The basic principle should generalise to other compute shaders, and
we're still not using anything adapter-specific, so we could e.g. call
this from wined3d_unordered_access_view_gl_clear() as a fallback. (Or
simply the main implementation; glClearTexSubImage() is convenient,
but I'm not sure whether it's any more efficient than using compute
shaders on any GL implementation.)

  - There's a chance that implementing this in a Vulkan-specific way
would be more efficient. E.g. there may be an advantage to using push
constants instead of uniform buffers, and we'd avoid some state
processing.
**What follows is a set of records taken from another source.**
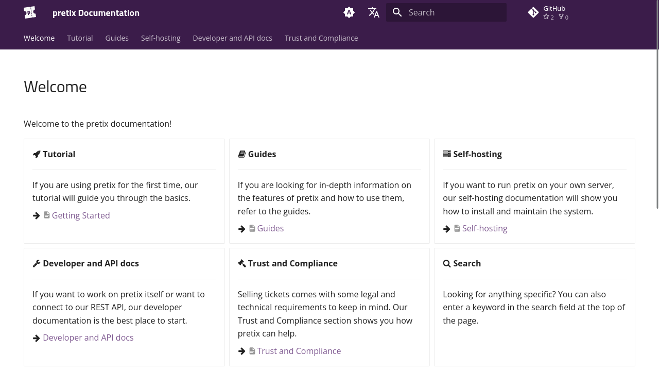Switch to the Tutorial tab
This screenshot has width=659, height=371.
(x=80, y=38)
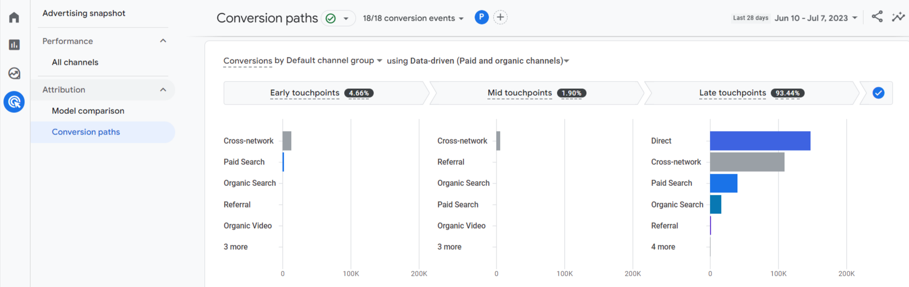Click the add comparison plus icon

point(500,18)
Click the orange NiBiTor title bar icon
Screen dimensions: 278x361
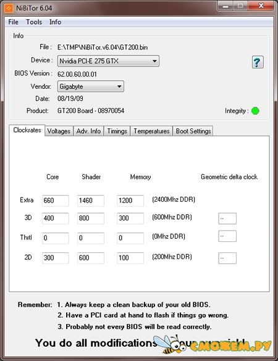click(9, 8)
It would be hard to quantify that without doing some
benchmarking first though. If we take this approach, we essentially
want a small wrapper around vkd3d_shader_compile() from the shader
backend; we give it a D3D shader, some interface/binding information,
and get back a SPIR-V shader. Decoupling shader_select_compute() from
the state largely gets us there, although it introduces some asymmetry
between shader_select() and shader_select_compute() (and decoupling
shader_select() from the state won't be quite as easy). Arguably
there's not much of a point in passing the shader backend a
wined3d_shader in this case either; we may as well just pass it the
byte code. This approach is likely the most flexible and the most
efficient, but also likely the most complicated. By its nature, we
can't use the same implementation for different adapter types.